_The data:_
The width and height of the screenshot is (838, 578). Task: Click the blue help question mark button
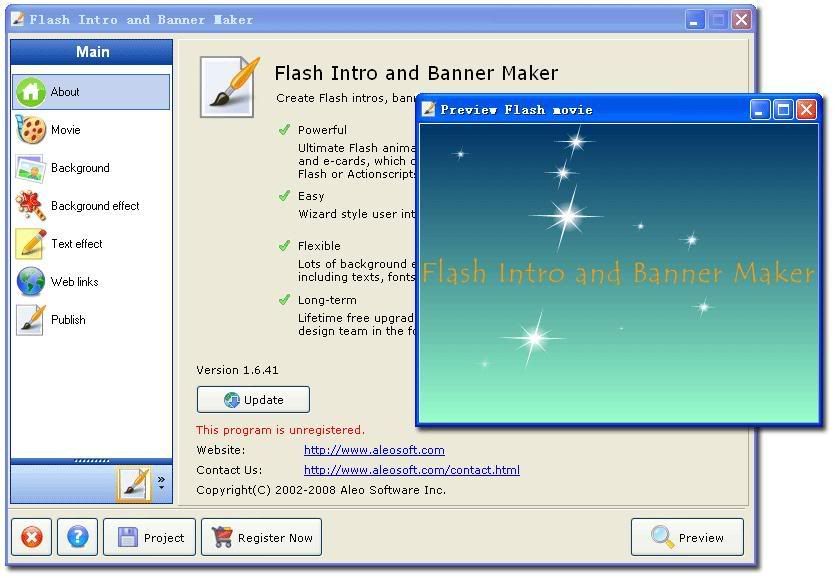[78, 537]
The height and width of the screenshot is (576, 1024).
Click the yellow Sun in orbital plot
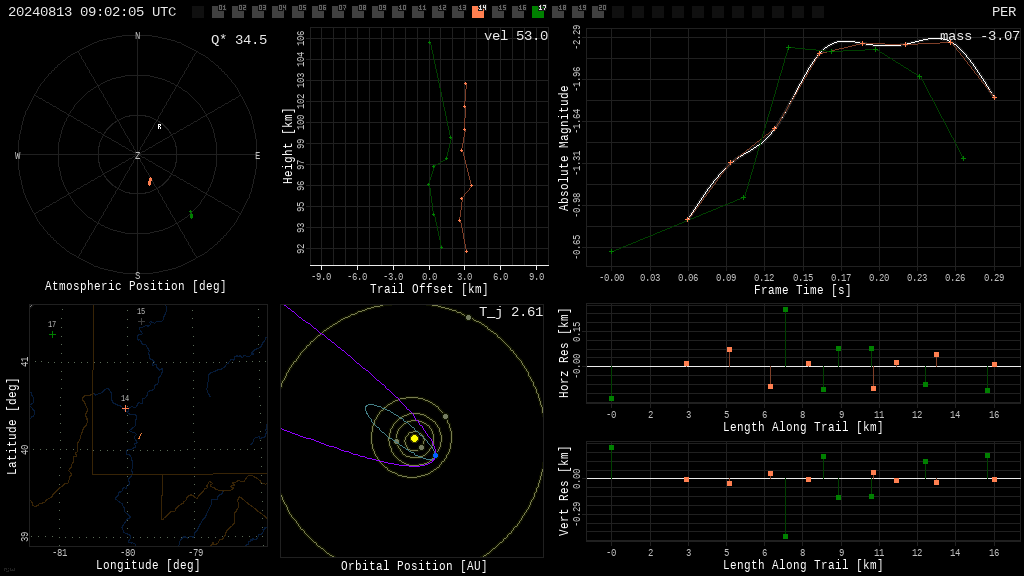click(414, 438)
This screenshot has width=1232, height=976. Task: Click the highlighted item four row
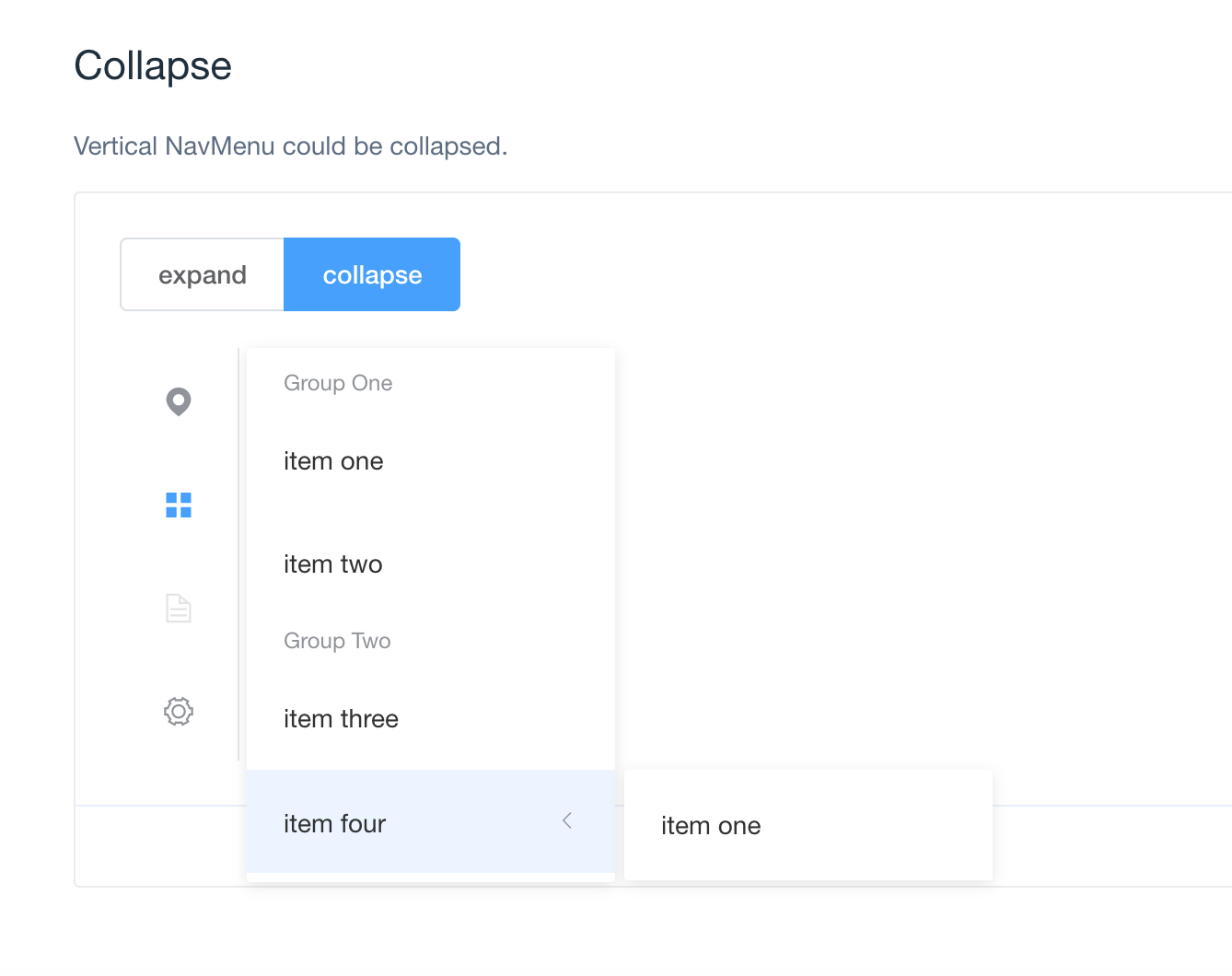[x=387, y=822]

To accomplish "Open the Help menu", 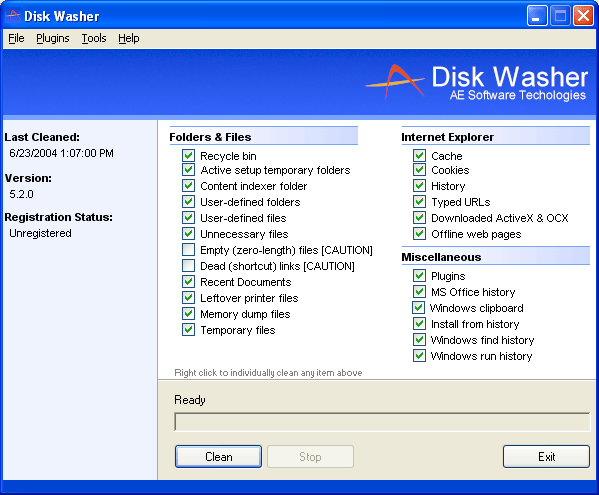I will pos(128,38).
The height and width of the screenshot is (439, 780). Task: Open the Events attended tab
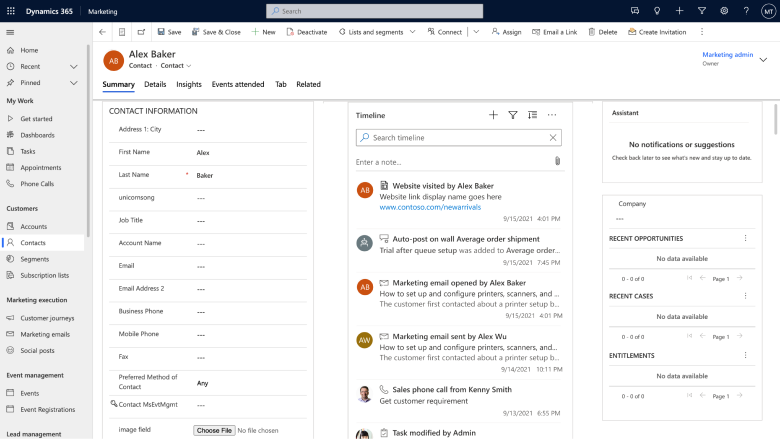point(238,85)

_What you should do:_ Each line from the one holding "The height and width of the screenshot is (439, 780)." through the final line of the data needs to be transcribed exactly. Include both ends, skip the pictures, and add nothing.

_Answer area:_
The height and width of the screenshot is (439, 780). Task: Open the Events attended tab
point(238,85)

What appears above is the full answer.